» **Extract to read**:
On November 19, the World Economic Forum released its annual report,
The Global Gender Gap Index.
2015 marks the tenth year of the study, whose metrics track the progress of 140
countries in creating better gender equality in political, economic, and social
The Index, which stresses itself as a marker for progress by which nations and economies can realize problematic areas, has acted as a compelling tool for the creation of governmental, legal, and corporate measures to improve the inclusion of women. Though the incentive of adding half of the world’s talent pool to the global economy speaks for itself; with various studies pointing out that greater gender equality leads to greater overall societal health and happiness, along with better bottom lines; the most startling highlight of the 2015 study was this chilling fact:
Despite global efforts, which have acted tidally (with waves of advancement in some sectors and regions being alarmingly balanced by an undertow of digression in staple areas), the global gender gap itself has only closed 4% in the past ten years—suggesting that it will take 118 years for the gap to close completely, at the current rate of growth.
Before we all jump into our time machines and tumble optimistically into the year 2133, the 2015 Gender Gap Index points out that it isn’t all doom and gloom— Progress of scale is, after all, still progress.
Patterns of change have emerged from the study, which highlights parity in the area of Women’s Health and improvement in Politics. While equality has fallen behind in other areas; economic empowerment being starkest; these failures also have a silver lining, as they display the meaningful link between inequality and the stagnation of GDP, prompting leaders and policy-makers to affect much-needed resolutions.
Countries like China and Japan have been put in a self-conscious position this year, while the Philippines and France have much to be proud of.
The Index measures national gender equality based on four “pillars”: Economic Participation and Opportunity (including salary, leadership, and inclusion), Political Empowerment (policy, representation, and leadership), Health and Survival (life expectancy, sex ratio, childbirth and wellness), and Education (access and available levels of).
Economic Participation & Opportunity
Economic wins this year were especially notable in workforce participation and salary. Since the Global Gender Gap Index’s inception in 2006, a quarter of a billion more women have been engaged in labour—whether through efforts on the part of government and companies to foster inclusion, or simply as a result expanded local definitions of the workforce to include the part-time, contract, and agricultural positions that women often account for depends largely on the region. The increase in female involvement helps provide a broader understanding of what women are capable of, and of their contribution to improving global GDP.
Women’s average salary has increased from 11k per annum to 21k per annum over the last ten years—however, this only puts women’s current average salary today on par with the average salary of men ten years ago. As the salaries of men have also increased overall with inflation, and as not a single country has achieved overall pay equality (it is lowest in New Zealand, at a gap of 5.62), this area still needs development.
Although more women than men have been enrolling in Universities across 97/140 countries, women in the workplace only make up the majority of leaders in four countries, and the majority of skilled workers in 68, which does not reflect the supposed link between higher education and better job prospects and mobilisation. Supporting this notion, while the overall Global Gender Gap has closed by 4%, Economic Empowerment was the only key pillar where the gap closed by only 3%.

» **Information given**:

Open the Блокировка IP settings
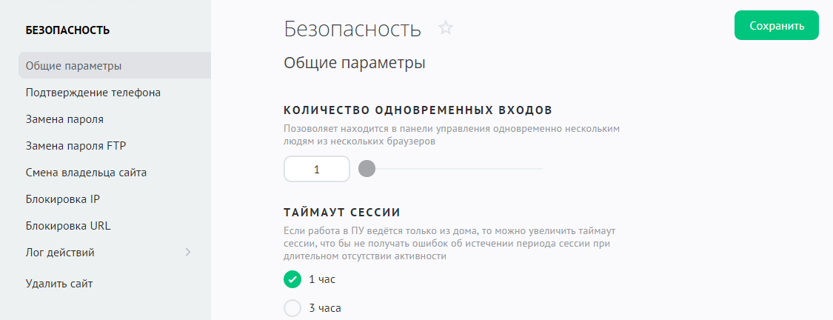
--
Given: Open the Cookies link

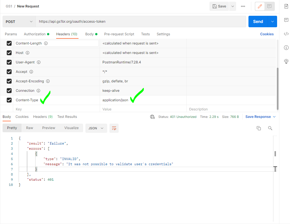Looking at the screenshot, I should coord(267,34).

» **Work to complete**:
(a) Say whether each statement agrees with the article on the 2015 Global Gender Gap Index, answering yes or no and quoting the words of the article that settle it: (i) the global gender gap closed by 4% over the past ten years; (ii) women make up the majority of leaders in 68 countries; (iii) the Index measures gender equality on five pillars.
(b) Reproduce the article on the 2015 Global Gender Gap Index from "Although more women" to "by only 3%.".

» **In response**:
(a)
(i) Yes: "the global gender gap itself has only closed 4% in the past ten years"
(ii) No: "women in the workplace only make up the majority of leaders in four countries"
(iii) No: "The Index measures national gender equality based on four “pillars”"

(b)
Although more women than men have been enrolling in Universities across 97/140 countries, women in the workplace only make up the majority of leaders in four countries, and the majority of skilled workers in 68, which does not reflect the supposed link between higher education and better job prospects and mobilisation. Supporting this notion, while the overall Global Gender Gap has closed by 4%, Economic Empowerment was the only key pillar where the gap closed by only 3%.